A high growth plan for Indian agriculture

It requires a diversified approach that takes into account peculiarities and constraints of states, investment in infrastructure and linking farmer producer groups with markets.

Written by Shweta Saini , Ashok Gulati |
Updated: March 15, 2021 8:53:30 am
The study found that in the six states, three factors explained most of the agrarian growth.(Illustration: C R Sasikumar)

The centrality of agriculture in India goes much beyond its immediate employment contribution, where it engages close to 42 per cent of the country’s workforce. The sector not only feeds the large and growing Indian population but with its close interlinkage with poverty, it is best positioned to alleviate problems of malnutrition and hunger. In addition, agriculture supplies inputs for other industries and is critical for triggering a multiplier effect in the economy, where a financially empowered farming community triggers a demand-led growth, particularly for manufactured products and services. There is no doubt that the sector needs to grow not just for those employed in it but also for the economy as a whole.

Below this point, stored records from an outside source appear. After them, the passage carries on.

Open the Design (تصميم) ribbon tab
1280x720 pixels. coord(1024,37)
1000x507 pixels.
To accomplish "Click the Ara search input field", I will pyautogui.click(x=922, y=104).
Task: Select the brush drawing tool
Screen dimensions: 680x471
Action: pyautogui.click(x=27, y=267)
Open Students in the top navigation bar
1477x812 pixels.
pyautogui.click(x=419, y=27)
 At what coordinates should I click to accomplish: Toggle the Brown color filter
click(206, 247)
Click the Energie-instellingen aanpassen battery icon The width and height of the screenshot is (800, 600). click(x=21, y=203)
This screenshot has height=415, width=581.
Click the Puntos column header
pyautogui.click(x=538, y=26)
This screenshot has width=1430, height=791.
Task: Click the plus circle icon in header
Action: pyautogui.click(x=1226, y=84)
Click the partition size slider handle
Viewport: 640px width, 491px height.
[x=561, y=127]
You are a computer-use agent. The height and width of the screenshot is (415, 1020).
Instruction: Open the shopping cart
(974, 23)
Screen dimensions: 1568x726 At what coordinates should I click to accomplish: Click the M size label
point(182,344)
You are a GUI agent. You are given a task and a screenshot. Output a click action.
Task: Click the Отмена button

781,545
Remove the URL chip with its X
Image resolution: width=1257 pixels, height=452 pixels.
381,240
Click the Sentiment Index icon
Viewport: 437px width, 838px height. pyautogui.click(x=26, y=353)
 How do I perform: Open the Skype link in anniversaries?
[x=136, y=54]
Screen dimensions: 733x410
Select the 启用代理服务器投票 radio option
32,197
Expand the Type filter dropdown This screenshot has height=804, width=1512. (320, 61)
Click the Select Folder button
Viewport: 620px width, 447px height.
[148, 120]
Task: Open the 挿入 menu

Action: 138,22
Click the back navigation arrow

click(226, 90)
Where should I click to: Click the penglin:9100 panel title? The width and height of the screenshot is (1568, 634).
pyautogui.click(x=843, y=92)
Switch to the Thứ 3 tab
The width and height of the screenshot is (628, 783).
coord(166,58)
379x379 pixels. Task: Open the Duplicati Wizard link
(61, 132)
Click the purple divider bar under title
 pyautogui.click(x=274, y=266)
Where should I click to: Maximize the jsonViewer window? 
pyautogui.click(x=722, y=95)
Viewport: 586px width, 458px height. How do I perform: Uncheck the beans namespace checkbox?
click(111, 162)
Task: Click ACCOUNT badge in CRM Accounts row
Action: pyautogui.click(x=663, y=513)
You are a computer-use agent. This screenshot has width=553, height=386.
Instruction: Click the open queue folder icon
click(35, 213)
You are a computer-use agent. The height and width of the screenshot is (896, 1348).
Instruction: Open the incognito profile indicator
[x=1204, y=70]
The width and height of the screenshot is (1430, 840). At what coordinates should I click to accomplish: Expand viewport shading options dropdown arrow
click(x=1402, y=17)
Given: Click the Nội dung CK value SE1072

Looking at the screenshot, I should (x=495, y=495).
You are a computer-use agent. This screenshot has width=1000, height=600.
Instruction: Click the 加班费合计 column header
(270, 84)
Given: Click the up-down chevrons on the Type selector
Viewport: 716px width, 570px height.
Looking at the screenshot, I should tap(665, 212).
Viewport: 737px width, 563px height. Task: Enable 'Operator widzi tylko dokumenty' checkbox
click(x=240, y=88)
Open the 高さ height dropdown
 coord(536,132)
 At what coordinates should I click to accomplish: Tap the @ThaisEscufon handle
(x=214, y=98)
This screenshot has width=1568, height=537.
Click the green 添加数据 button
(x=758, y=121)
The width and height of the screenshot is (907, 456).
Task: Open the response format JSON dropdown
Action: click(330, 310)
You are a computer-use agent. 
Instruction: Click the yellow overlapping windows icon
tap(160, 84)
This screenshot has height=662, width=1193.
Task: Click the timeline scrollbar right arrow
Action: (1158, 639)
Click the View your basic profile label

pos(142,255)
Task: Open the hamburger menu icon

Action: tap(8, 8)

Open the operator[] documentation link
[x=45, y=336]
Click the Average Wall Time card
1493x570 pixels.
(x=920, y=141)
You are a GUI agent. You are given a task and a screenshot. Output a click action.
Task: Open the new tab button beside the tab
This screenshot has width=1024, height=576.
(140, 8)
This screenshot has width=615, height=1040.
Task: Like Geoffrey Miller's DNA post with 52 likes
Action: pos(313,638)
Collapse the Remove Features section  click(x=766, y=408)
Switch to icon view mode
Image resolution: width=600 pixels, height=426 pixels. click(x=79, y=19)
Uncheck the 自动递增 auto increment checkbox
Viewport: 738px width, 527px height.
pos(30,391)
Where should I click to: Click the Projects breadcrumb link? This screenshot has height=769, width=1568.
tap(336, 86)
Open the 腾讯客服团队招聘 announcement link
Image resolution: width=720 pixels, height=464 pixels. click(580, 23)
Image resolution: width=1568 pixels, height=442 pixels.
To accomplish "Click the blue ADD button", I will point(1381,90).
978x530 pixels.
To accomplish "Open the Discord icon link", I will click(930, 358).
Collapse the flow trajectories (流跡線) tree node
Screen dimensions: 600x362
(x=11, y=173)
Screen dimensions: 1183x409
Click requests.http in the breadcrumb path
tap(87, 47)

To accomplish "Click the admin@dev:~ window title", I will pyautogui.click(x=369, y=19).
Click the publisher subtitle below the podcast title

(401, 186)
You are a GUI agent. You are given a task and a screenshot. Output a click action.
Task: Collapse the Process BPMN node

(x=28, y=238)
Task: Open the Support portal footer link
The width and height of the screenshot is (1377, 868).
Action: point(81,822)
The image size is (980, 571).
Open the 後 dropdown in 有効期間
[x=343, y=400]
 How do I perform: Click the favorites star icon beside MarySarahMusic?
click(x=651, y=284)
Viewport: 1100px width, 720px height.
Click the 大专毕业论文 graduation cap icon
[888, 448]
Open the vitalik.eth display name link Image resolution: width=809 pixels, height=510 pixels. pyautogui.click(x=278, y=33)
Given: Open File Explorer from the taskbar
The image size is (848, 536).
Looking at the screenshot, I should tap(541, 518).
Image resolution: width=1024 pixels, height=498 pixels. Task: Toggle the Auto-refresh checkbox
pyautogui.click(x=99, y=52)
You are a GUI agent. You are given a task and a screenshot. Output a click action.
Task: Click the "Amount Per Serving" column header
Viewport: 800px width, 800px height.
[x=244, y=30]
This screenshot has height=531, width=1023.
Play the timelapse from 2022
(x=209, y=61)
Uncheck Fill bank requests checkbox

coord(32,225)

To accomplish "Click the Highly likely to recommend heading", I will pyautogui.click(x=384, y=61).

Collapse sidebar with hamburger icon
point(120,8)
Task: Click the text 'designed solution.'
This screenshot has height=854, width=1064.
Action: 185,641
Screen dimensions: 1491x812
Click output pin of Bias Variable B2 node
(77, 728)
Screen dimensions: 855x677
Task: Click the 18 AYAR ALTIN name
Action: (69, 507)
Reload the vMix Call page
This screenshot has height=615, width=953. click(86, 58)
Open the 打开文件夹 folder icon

But “how” to grow is the question? More specifically, one seeks a growth process that is not just more efficient, and inclusive of India’s small and marginal but is also sustainable — both financially and environmentally — and augments farmer incomes. But then comes the question of the diversity in Indian states, where they differ as much on endowments of factors of production like land and water as they do on access to market opportunities. They even differ in their vulnerabilities to climate and weather changes. Can a generic all-India agricultural strategy guide each state? Should the roadmap not be customised to the needs, vulnerabilities, and resource-base of each state?

In a recent publication from Springer Nature, Revitalising Indian Agriculture and Boosting Farmer Incomes, which we have co-edited with Ranjana Roy, strategies for six Indian states — Punjab, Madhya Pradesh, Gujarat, Uttar Pradesh, Bihar and Odisha —have been proposed. We studied each of these states to identify factors that contributed to their growth and issues which constrained it. In addition to suggesting customised solutions, we also identify best-practices for replication in other Indian states.

The study found that in the six states, three factors explained most of the agrarian growth. One, access to infrastructure — mainly irrigation and roads — two, diversification to high value agricultural products like fruits, vegetables, and allied activities like dairy and poultry, and three, price incentives or favourable terms of trade.

Graphic: Ritesh Kumar

Bringing markets closer to farmers and increasing the efficiency of the value-chains emerged as an important factor that explained agricultural growth in Gujarat (mainly cotton, groundnut, livestock), Madhya Pradesh (wheat, soybean, pulses), Odisha (livestock and fruits and vegetables), and Bihar (maize and livestock). Access to irrigation emerged as a critical factor of growth. By ensuring timely access to sufficient irrigation, states like Gujarat and Punjab could explain their high performances. Role of uninterrupted quality power too emerged important in this. Diversification of the agricultural basket of a state was found to strengthen a state’s agri-performance (Figure 1).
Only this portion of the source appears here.